So there was this guy I liked- no, loved. Love. I still do. He’s always on my mind, the was he makes me smile so easily, the way he brightens my day instantly. The way he makes me happy. At one point he had told me he loved me back an I had believed him. That was my mistake, and where the turmoil comes in. A few weeks later he’s over me, but I’m still in love with him. And then he left me- the way always promised he never would.
He had said he would never ever leave my life, phase me out the way all my other friends an family- people I loved- had. But he did. He put me through such hell, yet I tried and tried to keep in touch. Soon, though, I found myself back in the protective- reclusive shell he had worked so hard to pull me out of. It was as if we’d never met, and I was the terrified, lonely girl I was before. I had been so afraid to love him. But he had found a way to open me up- to get me to love him. And I willing fell.

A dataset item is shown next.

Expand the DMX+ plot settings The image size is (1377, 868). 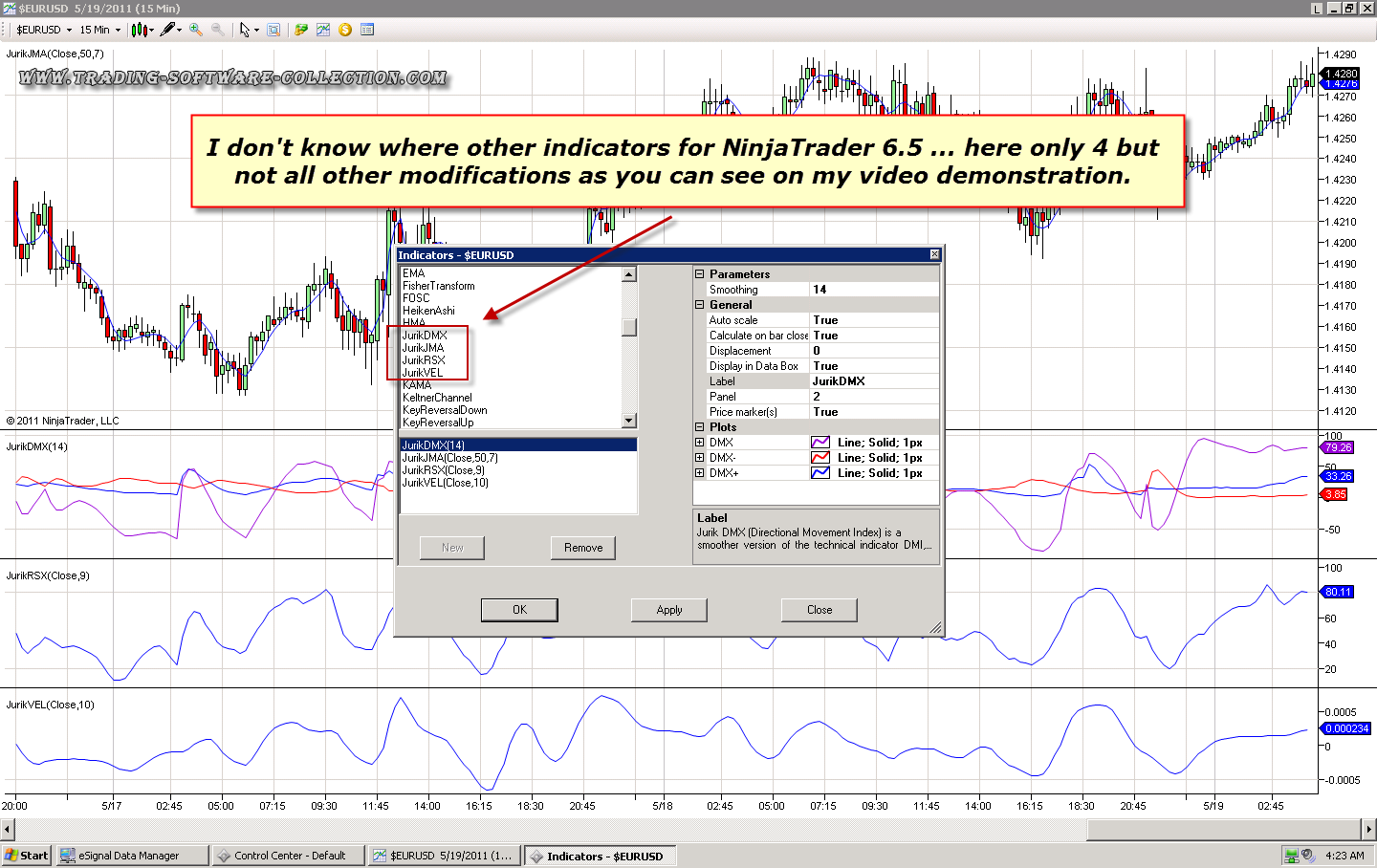(x=699, y=473)
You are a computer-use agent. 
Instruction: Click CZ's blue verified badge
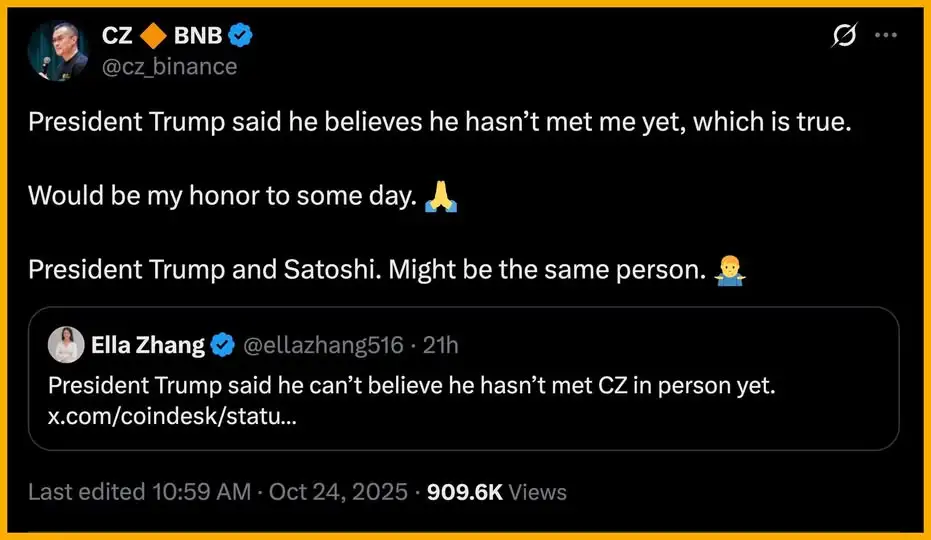(x=240, y=37)
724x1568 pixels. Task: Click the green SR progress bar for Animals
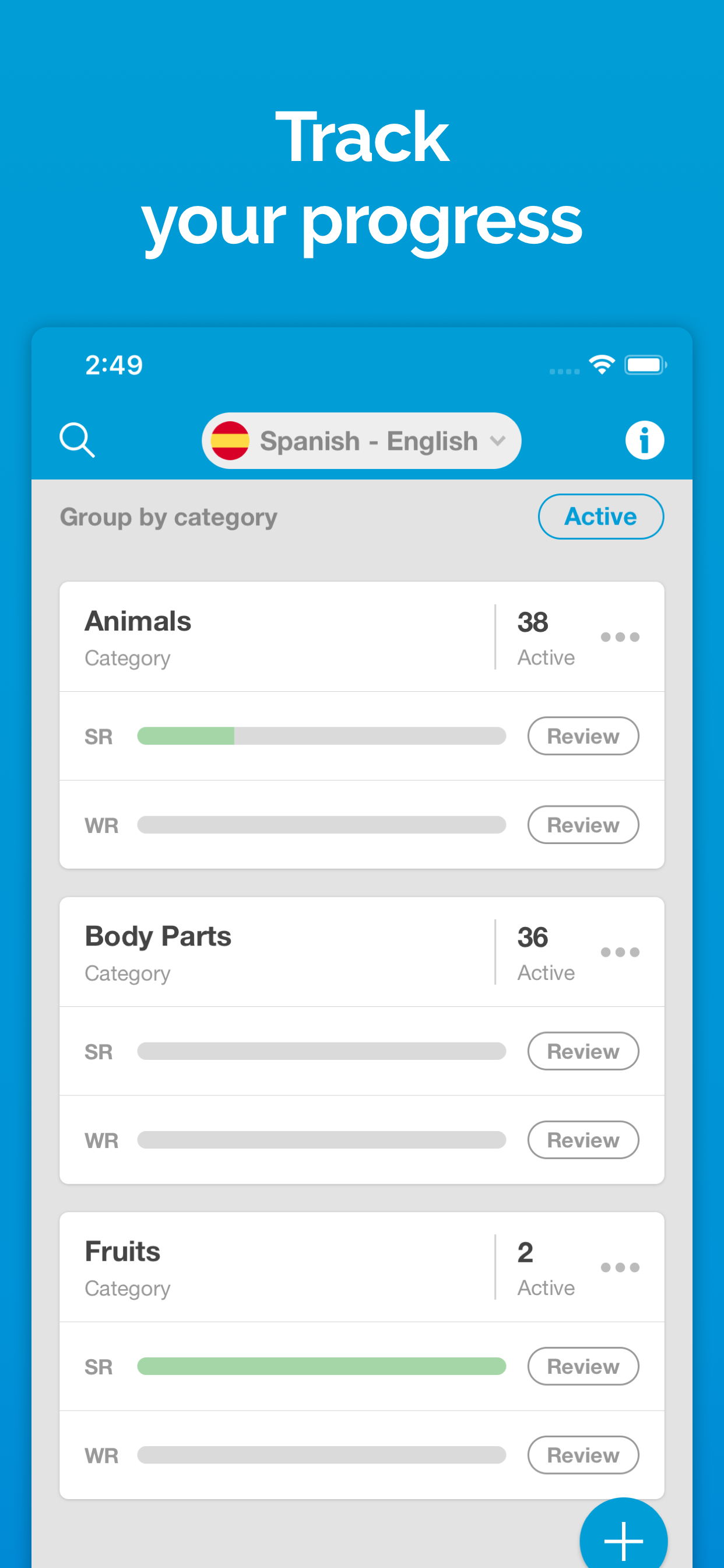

But after he phased me out the way he had promised he wouldn’t I was right back to where I started. My heart was still set on him as I say back, unnoticed in my cocoon of fear- fear to ever love anyone else because of the pain he caused me. I even turned down really great guys who probably wouldn’t have done me wrong like he had. But I was just too afraid to go through the agony I had again.
And the thing is, even after this, I’m still In Love with him. Afraid to be rejected, afraid to be neglected, but in love. It’s scary how I can’t give him up.